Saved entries
=====
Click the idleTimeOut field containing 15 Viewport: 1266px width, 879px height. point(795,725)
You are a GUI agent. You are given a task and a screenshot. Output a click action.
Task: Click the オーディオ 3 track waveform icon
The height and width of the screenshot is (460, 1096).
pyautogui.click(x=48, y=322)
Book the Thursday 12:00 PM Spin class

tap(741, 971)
=====
__PROBLEM DETAILS__. If a line appears above, it belongs in your answer, printed exactly.

__RESULT FOR THIS EXERCISE__.
Click the idleTimeOut field containing 15 Viewport: 1266px width, 879px height. point(795,725)
You are a GUI agent. You are given a task and a screenshot. Output a click action.
Task: Click the オーディオ 3 track waveform icon
The height and width of the screenshot is (460, 1096).
pyautogui.click(x=48, y=322)
Book the Thursday 12:00 PM Spin class

tap(741, 971)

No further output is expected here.